The modern era of bioinformatics is defined by a deluge of data coupled with powerful computing. Providing tools and data that are FAIR (Findable, Accessible, Interoperative, and Reusable), while not currently consistently applied, is a sensible goal for the bioinformatics community. The coupling of big biological data and its application to scientific and medical knowledge can potentially provide meaningful improvements to quality of life and future discoveries. However, to capture the practical application of big data, the tools and methodology need to be honed for the scale of the data and the quality of the results. How do we adapt algorithms to efficiently handle terabytes or even petabytes of genomic data? What unique problems only arise when investigating problems at large scale? How do we balance a trade-off in scalability versus accuracy?

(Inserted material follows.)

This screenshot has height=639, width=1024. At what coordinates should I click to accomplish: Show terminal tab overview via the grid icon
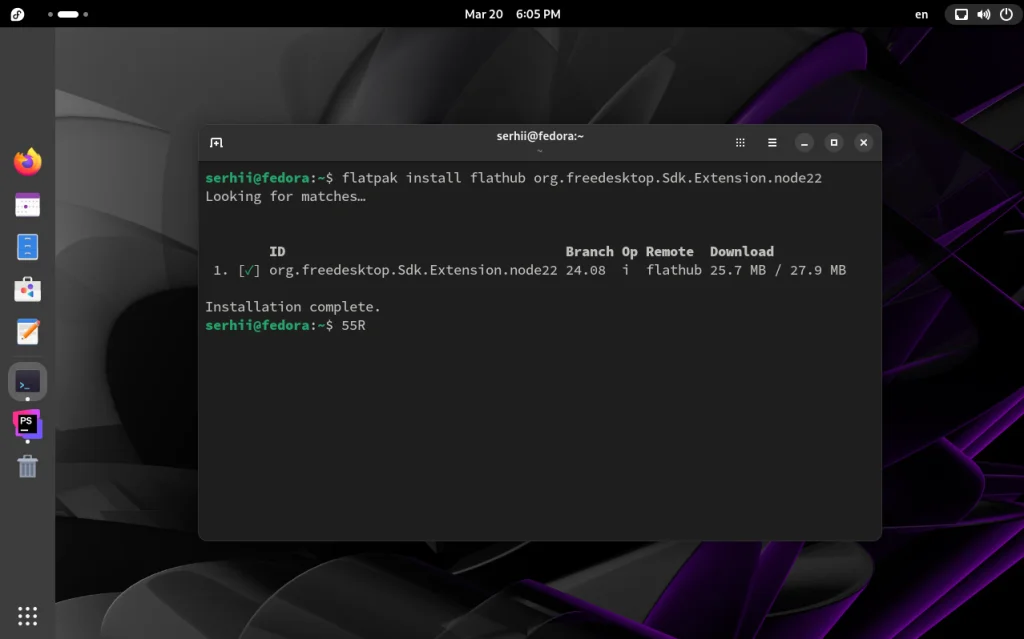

Available biological datasets have increased exponentially in size over the past decades due to technological improvements. As modern databases increase in size, so too does the cost of maintenance and the complexity of the data. Increased biological data necessitates additional computational expertise and infrastructure, as well as the relevant biological expertise for interpreting the data in the burgeoning field of bioinformatics. As a result, efficient and scalable analyses are urgently needed for the scientific community to leverage the opportunities of “big data” while ensuring the results are scalable, accurate, and accessible. It can be especially difficult to replicate results at scale because of the computing power needed. Differences in cloud computing environments compound these issues, occasionally leading to problems with replicability. The era of big data has the potential to catalyze incredible progress toward answering scientific questions, but a concerted effort should be made to ensure that the methods are robust and reliable.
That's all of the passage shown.